Hi,
I’ve got my playbook large enough now that whenever I want to execute only bits of it I either have to code-in lots of conditionals and “special” variables or do some other trickery. I’ve got things split out into roles, so that my main file site.yml looks like:
-
hosts: all
roles: -
role: commonAll
-
role: collect_facts
-
hosts: groupA
roles: -
role: common1
-
role: roleA
-
hosts: groupB
roles: -
role: common2
-
role: roleB
…
now I would like to break this into bunch of smaller files and be able to execute them per-role/per-group. Thing is sometimes I have the same host in multiple groups (and subsequently in several roles) and executing with just “–limit” hooks into groups/roles I don’t want to.
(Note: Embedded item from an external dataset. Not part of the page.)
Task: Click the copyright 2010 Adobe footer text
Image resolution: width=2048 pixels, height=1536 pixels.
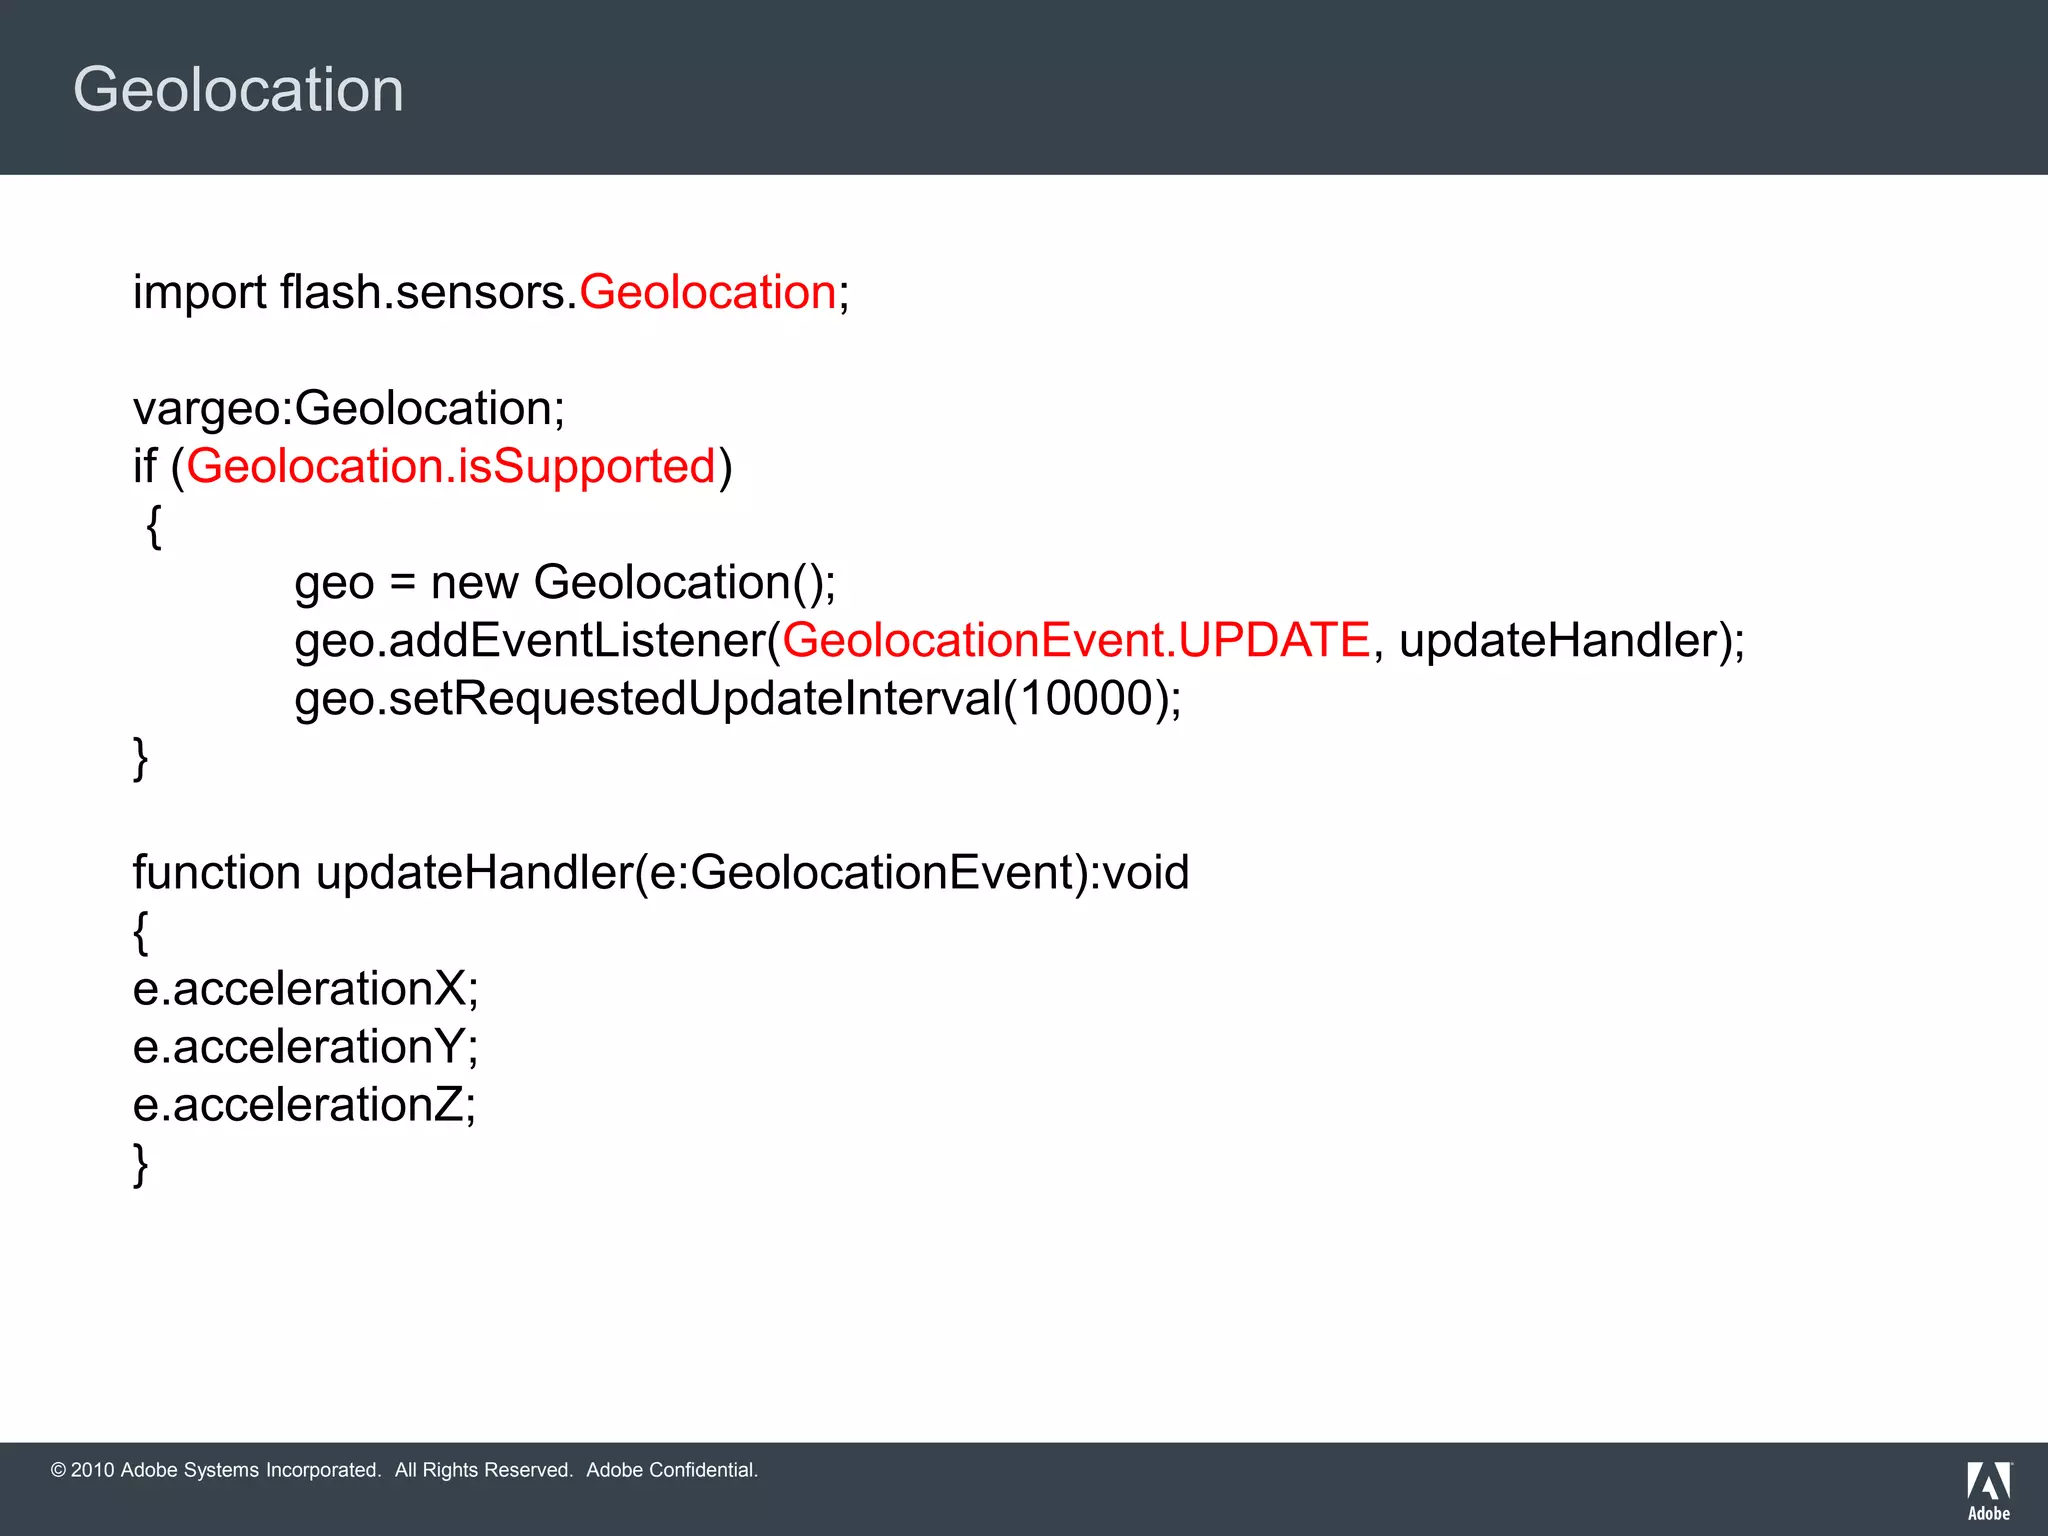Action: 216,1470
So I created bunch of files like:
…common.yml…
- hosts: all
roles: - role: commonAll
- role: collect_facts
…
…fileA.yml…
- hosts: groupA
roles:
- role: common1
- role: roleA
…
…fileB.yml…
- hosts: groupB
roles:
- role: commonB
- role: roleB
…
…groupB.yml…
- include common.yml
- include fileB.yml
…
and master site.yml to look like:
- include common.yml
- include fileA.yml
- include fileB.yml
…
so that I can either launch site.yml or any of the groups separately: groupX.yml . Now from all of the above, I get ridiculous number of files at the top level. Trying to move fileX.yml into subdirectory services results in ansible inability to locate roles definitions.
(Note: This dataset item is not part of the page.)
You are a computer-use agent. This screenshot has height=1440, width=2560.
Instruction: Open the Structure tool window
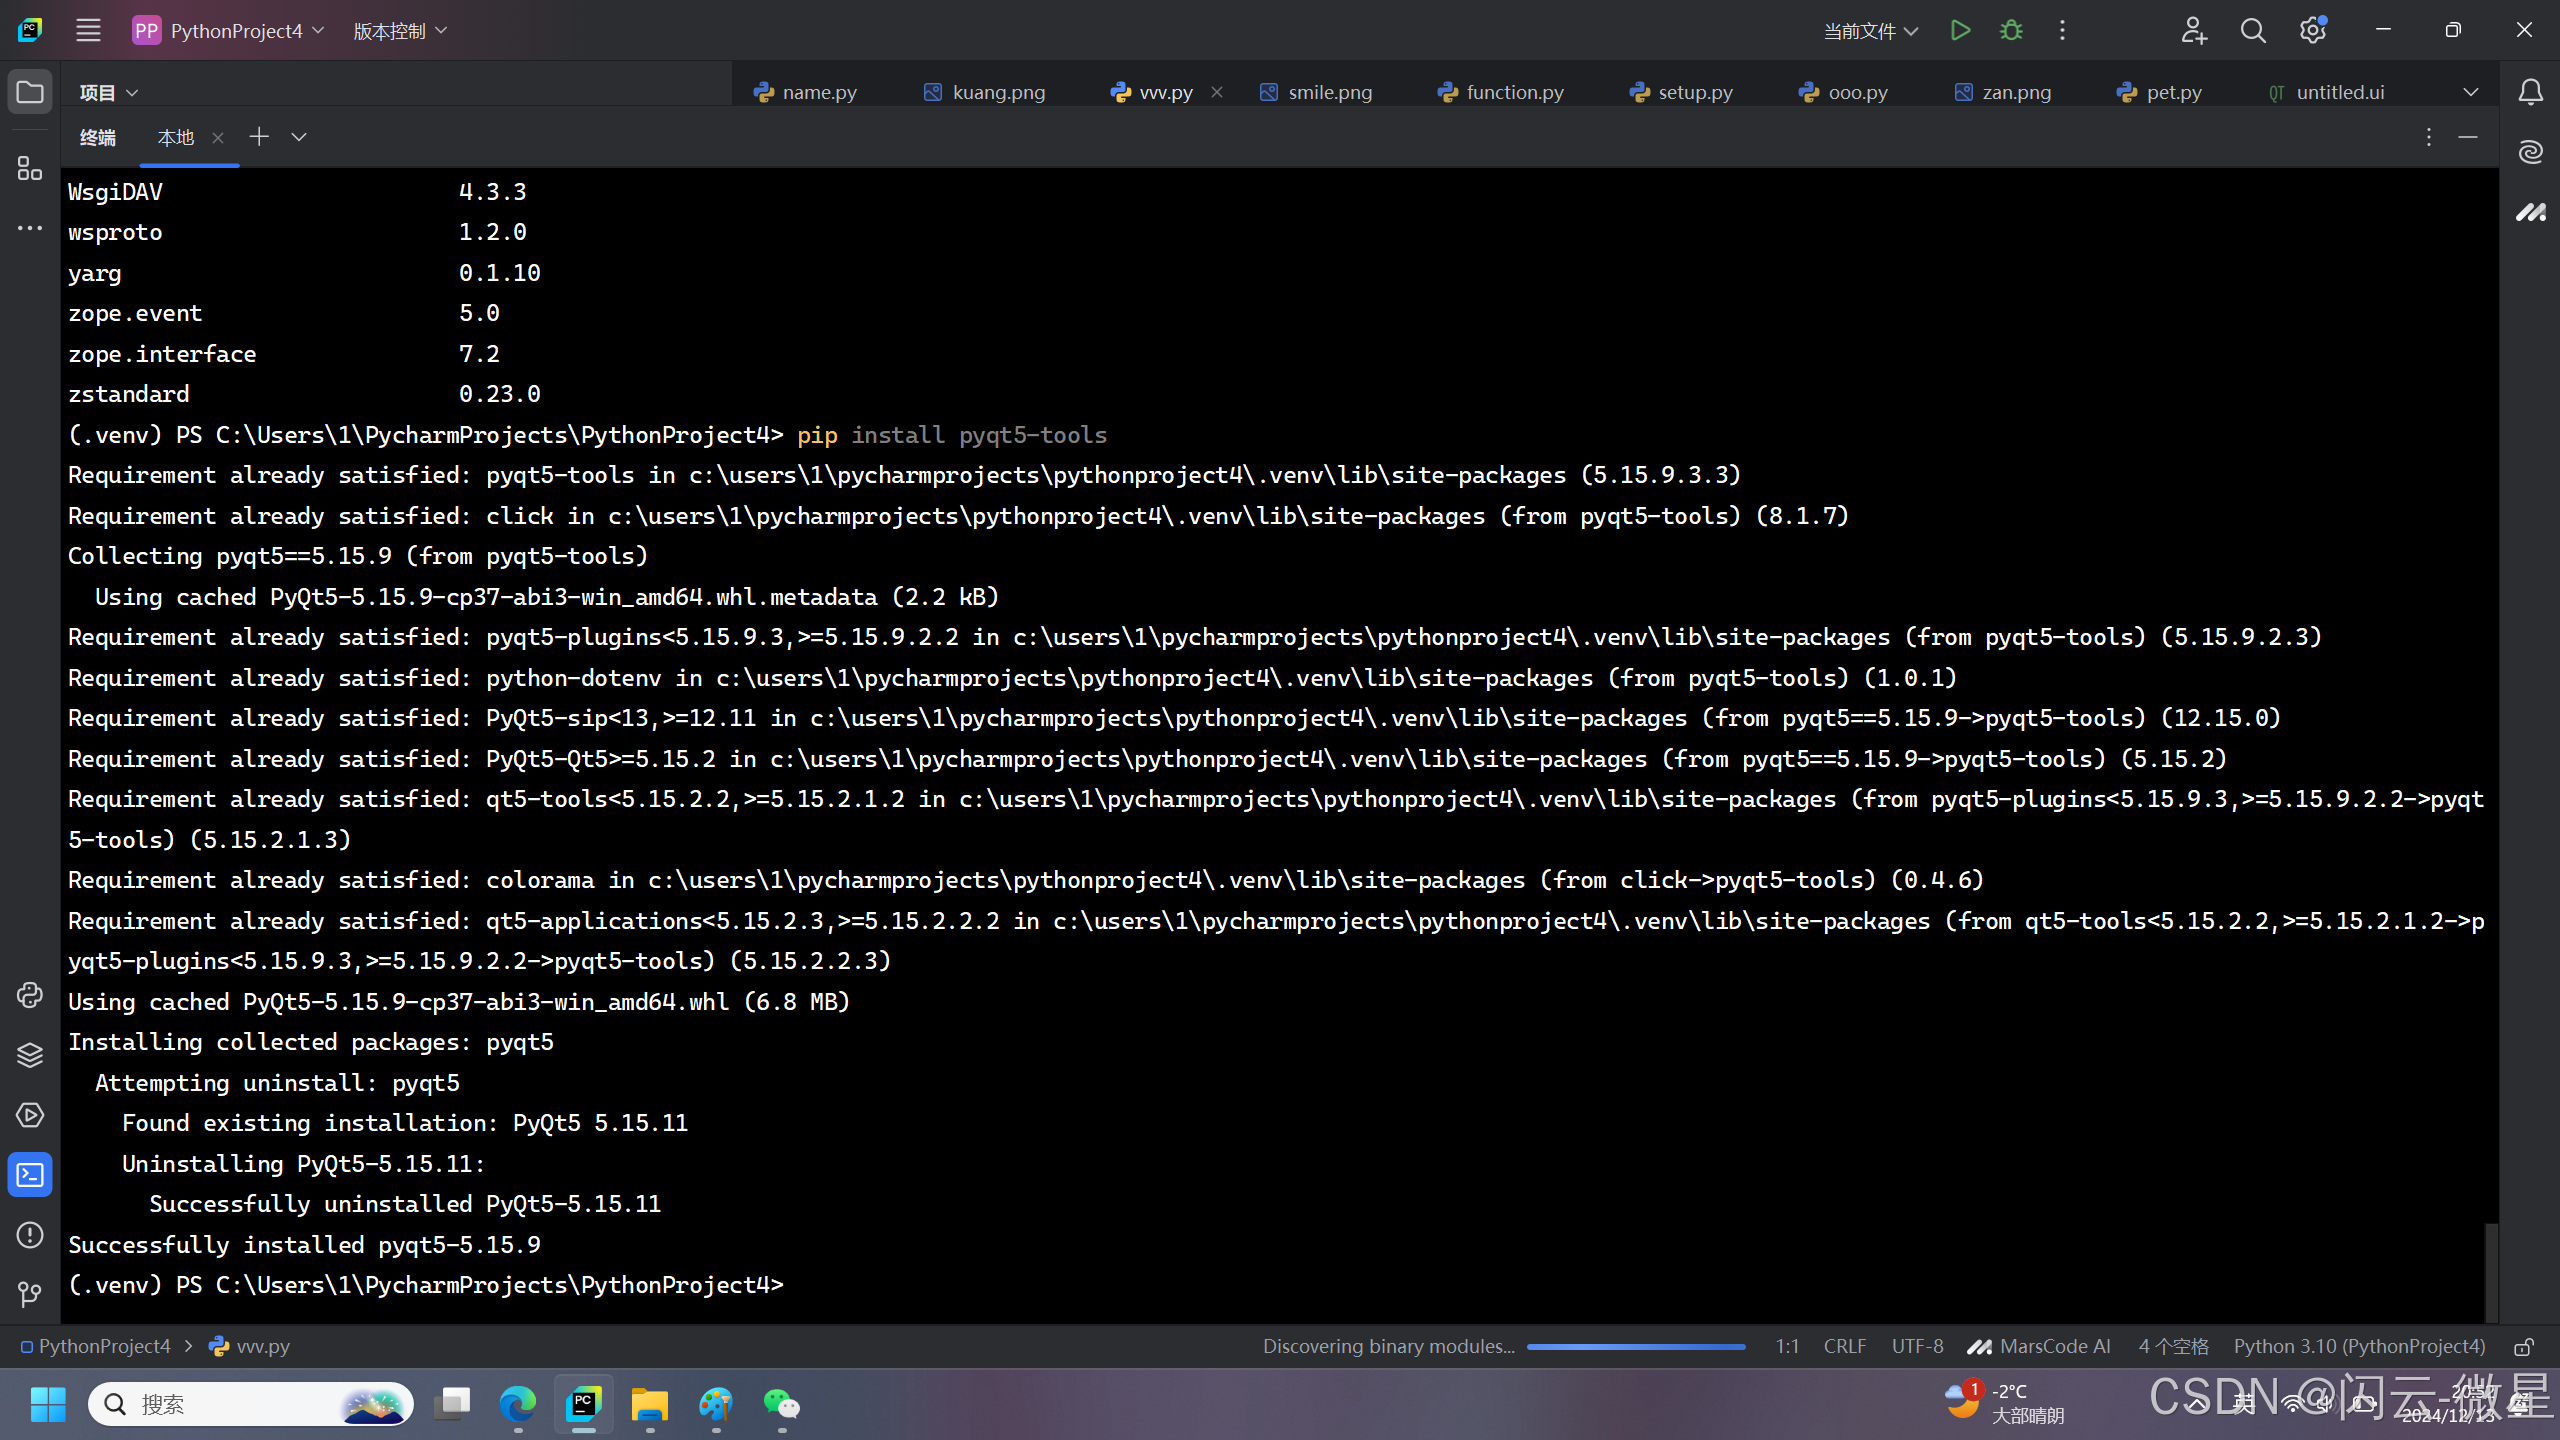(30, 168)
Now the actual question: what are the best practices in cases like the one I’ve described? One thing I can think of is to restructure everything introducing one more directory layer, so instead of book/roles/foo I’ll get top/book/roles/foo and move all of the fileX.yml under top/ and have groupX and site.yml files at the very top level. Is that how others are addressing such problems?